**YOUR OBJECTIVE**: I need every line of the material below that includes the string "title".

**AVAILABLE RECORDS**:
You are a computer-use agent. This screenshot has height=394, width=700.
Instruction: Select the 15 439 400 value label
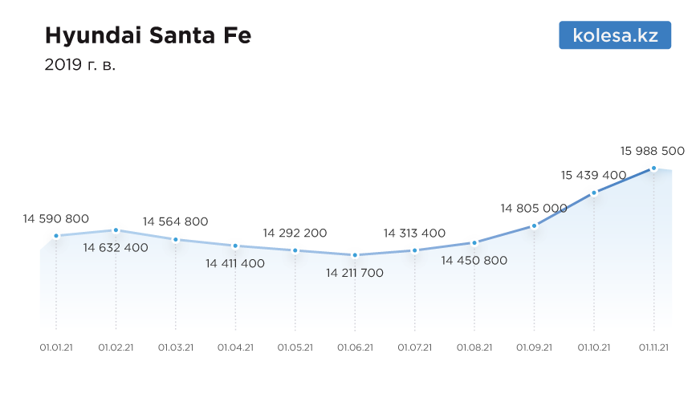coord(593,175)
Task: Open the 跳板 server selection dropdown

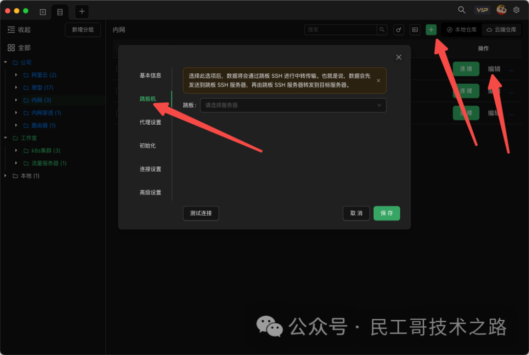Action: 293,105
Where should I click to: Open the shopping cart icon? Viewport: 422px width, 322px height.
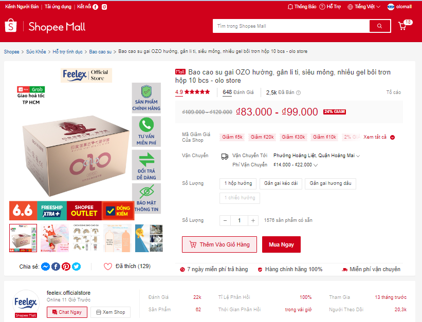402,26
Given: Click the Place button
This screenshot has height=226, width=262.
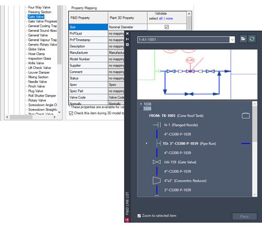Looking at the screenshot, I should pos(244,217).
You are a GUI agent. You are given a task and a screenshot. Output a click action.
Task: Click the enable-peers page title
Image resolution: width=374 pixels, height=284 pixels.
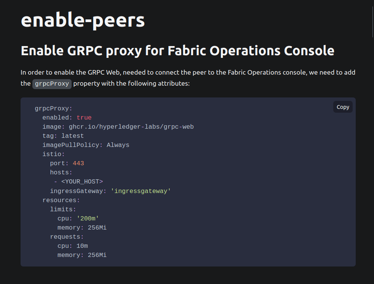(82, 20)
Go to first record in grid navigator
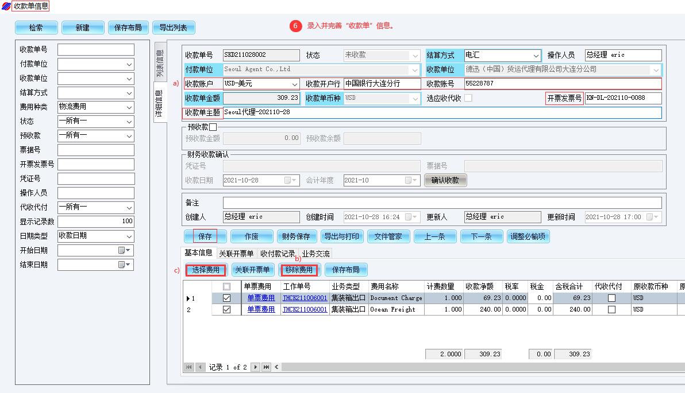The height and width of the screenshot is (393, 685). point(189,367)
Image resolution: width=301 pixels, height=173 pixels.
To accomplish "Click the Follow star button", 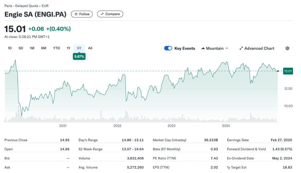I will coord(82,14).
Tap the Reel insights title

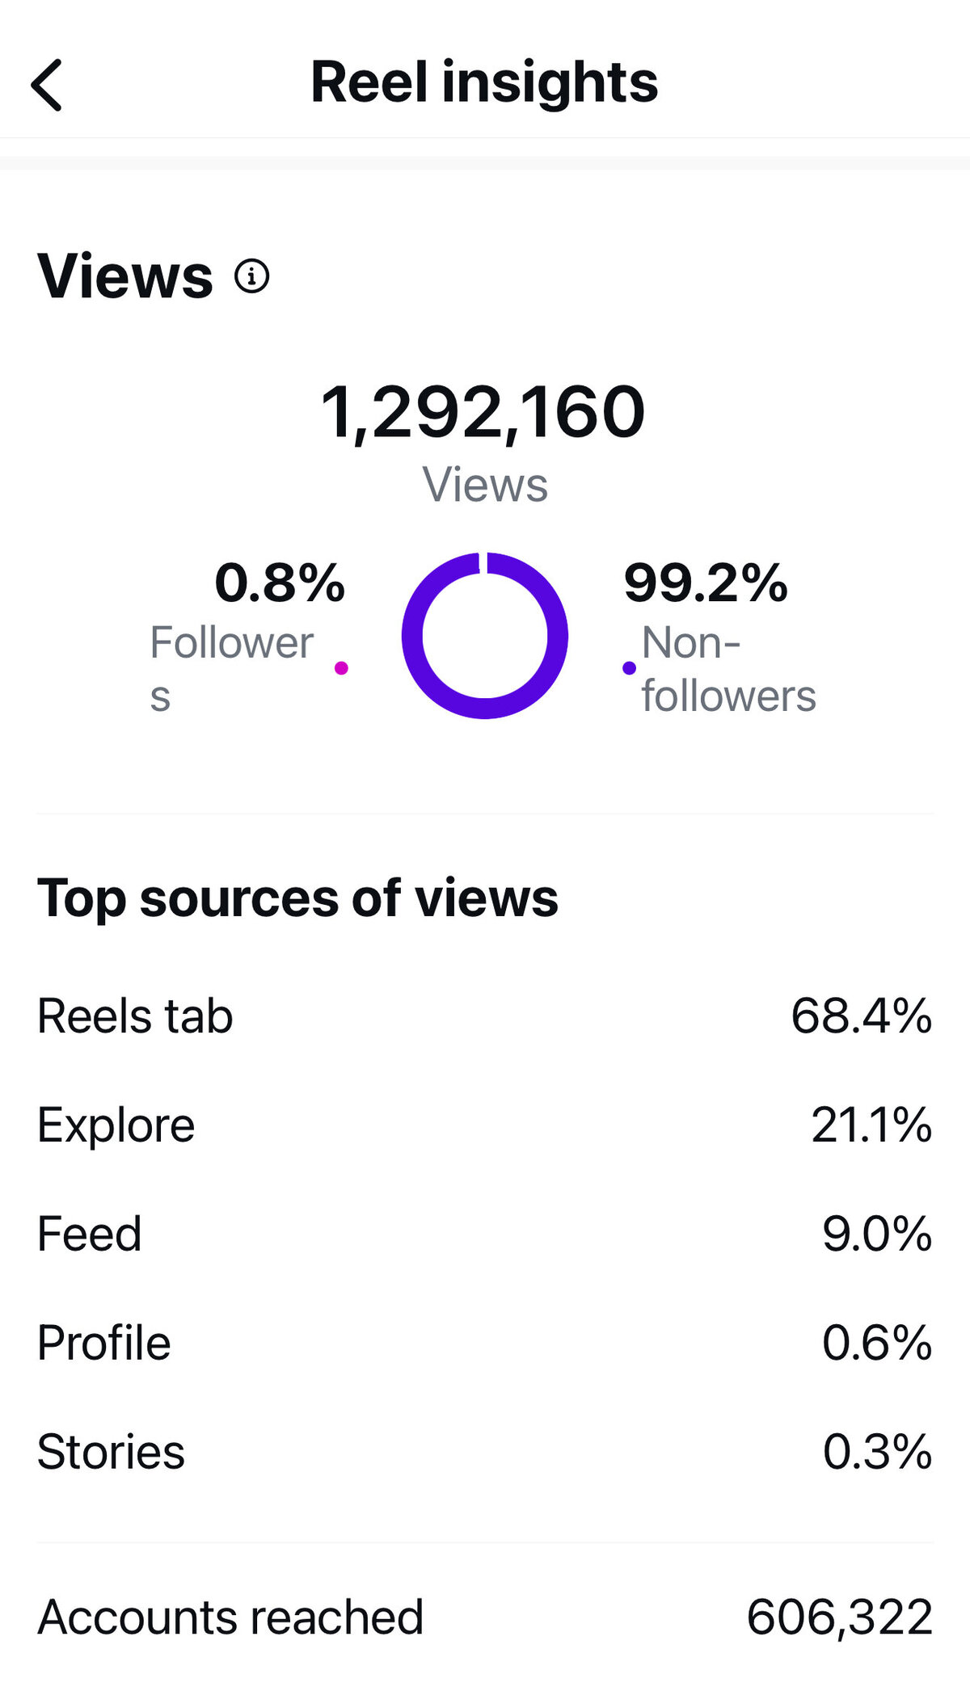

**ANSWER BELOW**:
Task: Click the enable-peers page title
Tap the Reel insights title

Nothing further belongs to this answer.